_Selected extract:_
How to Install Apache Kafka on Ubuntu 18.04

Choose a different version or distribution

Introduction

Before we begin talking about how to install Apache Kafka on Ubuntu 20.04, let’s briefly understand – What is Apache Kafka?

Apache Kafka is a well-known message broker which has the potential to handle large volumes of real-time data. In comparison with ActiveMQ & RabbitMQ, a Kafka cluster has a higher throughput along with high scalability and fault tolerance. Generally, it is used as a publish/subscribe messaging system. Though, there are organizations that use it for log aggregation because it offers persistent storage for published messages.

In this tutorial, you will install Apache Kafka on Ubuntu 20.04.

Prerequisites

An Ubuntu 20.04 server and a non-root user with sudo privileges
At least 4GB of RAM on the server, otherwise it leads to the Kafka service failing, with the Java virtual machine (JVM) showing an “Out Of Memory” exception during startup.
OpenJDK 17 is installed on the server. Since Kafka is written in Java it requires JVM.

_Task goal:_
Answer these questions using the Kafka installation guide.
(a) Which two message brokers is a Kafka cluster compared with?
(b) How much RAM must the server have at minimum?
(c) Which version of OpenJDK must be installed on the server?

_Recorded information:_

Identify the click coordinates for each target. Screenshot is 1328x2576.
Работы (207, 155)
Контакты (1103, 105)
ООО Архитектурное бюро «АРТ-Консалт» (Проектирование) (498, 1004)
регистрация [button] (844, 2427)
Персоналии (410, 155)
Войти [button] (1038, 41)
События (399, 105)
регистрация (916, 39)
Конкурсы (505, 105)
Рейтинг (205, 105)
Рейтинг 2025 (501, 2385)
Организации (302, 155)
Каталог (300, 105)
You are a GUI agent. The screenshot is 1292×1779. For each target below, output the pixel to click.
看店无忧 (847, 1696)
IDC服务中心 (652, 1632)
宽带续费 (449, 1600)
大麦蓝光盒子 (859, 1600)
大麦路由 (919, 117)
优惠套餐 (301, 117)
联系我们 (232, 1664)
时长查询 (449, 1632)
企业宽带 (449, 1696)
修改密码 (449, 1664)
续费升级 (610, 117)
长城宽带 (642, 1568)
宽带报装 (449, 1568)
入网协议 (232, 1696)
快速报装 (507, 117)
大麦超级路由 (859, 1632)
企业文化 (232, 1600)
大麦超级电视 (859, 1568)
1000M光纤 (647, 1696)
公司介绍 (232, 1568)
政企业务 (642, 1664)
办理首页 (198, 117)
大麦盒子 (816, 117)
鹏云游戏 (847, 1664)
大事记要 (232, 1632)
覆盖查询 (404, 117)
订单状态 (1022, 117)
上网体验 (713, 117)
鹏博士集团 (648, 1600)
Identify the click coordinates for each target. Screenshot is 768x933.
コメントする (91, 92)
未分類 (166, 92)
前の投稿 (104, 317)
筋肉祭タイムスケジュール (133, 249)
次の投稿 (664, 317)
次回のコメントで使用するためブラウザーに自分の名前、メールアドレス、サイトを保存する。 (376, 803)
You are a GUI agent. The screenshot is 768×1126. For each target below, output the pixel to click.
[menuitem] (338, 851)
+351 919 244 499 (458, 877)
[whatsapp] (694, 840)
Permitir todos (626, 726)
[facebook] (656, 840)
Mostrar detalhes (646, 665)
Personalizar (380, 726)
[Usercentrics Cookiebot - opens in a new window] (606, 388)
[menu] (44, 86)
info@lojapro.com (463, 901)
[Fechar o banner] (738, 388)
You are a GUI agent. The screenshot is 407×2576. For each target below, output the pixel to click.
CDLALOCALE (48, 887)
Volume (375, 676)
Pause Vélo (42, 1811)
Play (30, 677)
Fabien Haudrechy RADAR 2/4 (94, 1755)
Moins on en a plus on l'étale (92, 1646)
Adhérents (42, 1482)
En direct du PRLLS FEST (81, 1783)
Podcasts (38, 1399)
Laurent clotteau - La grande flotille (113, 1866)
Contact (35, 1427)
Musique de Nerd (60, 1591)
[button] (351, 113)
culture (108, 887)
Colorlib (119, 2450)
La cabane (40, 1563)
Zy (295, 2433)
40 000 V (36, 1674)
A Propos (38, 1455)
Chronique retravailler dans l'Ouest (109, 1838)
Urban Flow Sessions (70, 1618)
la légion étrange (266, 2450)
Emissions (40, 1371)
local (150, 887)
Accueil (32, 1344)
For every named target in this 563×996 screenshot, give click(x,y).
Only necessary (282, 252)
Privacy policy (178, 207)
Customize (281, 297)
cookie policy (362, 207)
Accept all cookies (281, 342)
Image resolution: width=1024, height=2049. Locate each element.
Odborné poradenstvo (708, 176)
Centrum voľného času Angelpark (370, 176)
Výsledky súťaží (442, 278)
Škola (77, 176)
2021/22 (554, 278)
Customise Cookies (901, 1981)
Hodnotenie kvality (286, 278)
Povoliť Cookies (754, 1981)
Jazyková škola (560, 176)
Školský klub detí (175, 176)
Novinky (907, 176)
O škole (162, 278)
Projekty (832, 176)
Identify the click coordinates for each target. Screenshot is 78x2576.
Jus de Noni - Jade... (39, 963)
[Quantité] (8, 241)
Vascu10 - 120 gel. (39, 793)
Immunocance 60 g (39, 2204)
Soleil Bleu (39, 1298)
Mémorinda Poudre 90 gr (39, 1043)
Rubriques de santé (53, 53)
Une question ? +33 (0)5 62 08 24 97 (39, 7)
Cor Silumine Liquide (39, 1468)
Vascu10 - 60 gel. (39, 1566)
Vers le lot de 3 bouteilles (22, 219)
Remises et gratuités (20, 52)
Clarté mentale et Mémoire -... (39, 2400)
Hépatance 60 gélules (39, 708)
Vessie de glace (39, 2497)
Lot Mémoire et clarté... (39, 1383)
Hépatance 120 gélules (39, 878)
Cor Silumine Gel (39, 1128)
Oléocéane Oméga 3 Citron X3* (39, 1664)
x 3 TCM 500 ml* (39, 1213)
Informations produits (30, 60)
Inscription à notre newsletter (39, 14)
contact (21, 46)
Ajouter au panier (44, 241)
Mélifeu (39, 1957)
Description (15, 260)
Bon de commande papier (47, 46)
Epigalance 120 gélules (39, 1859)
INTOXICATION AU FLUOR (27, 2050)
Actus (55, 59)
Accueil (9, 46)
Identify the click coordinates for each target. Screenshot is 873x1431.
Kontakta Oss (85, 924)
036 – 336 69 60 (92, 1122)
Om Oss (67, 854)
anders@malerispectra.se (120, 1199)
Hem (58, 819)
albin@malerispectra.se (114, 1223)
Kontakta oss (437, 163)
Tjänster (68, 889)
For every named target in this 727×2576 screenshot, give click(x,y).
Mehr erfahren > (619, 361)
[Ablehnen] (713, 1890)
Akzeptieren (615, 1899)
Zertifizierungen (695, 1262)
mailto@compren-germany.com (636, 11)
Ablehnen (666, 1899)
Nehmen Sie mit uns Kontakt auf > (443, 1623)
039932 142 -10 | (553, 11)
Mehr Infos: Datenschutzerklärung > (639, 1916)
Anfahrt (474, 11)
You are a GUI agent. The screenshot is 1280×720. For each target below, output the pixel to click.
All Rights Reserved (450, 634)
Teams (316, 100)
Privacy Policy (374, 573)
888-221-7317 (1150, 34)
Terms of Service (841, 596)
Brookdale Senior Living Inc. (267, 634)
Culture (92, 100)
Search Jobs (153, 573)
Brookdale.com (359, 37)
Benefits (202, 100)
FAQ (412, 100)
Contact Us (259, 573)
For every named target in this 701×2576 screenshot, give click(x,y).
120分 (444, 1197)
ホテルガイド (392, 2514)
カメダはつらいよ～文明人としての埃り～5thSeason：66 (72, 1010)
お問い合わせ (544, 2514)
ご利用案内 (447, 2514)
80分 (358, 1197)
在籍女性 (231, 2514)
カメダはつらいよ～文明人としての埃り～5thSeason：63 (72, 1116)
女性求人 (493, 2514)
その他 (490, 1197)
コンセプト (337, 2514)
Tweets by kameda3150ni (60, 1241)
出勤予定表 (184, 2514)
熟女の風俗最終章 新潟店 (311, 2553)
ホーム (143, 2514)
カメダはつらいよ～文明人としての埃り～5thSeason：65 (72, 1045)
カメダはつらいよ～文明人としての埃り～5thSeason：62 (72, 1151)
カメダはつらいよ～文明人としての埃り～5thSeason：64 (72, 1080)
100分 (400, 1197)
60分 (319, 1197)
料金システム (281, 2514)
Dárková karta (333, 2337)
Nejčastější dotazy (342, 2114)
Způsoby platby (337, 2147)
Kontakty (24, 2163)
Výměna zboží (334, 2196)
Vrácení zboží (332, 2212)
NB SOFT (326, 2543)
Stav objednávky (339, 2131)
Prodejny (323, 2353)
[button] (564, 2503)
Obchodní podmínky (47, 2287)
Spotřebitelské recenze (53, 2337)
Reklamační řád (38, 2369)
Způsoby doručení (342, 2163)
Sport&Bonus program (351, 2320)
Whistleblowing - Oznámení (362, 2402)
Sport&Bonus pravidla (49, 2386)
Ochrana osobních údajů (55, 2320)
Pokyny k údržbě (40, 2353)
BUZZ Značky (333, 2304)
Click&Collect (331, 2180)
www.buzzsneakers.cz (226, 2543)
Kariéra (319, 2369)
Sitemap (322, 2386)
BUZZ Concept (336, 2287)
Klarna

_The answer:_
(a) ActiveMQ and RabbitMQ
(b) At least 4GB
(c) OpenJDK 17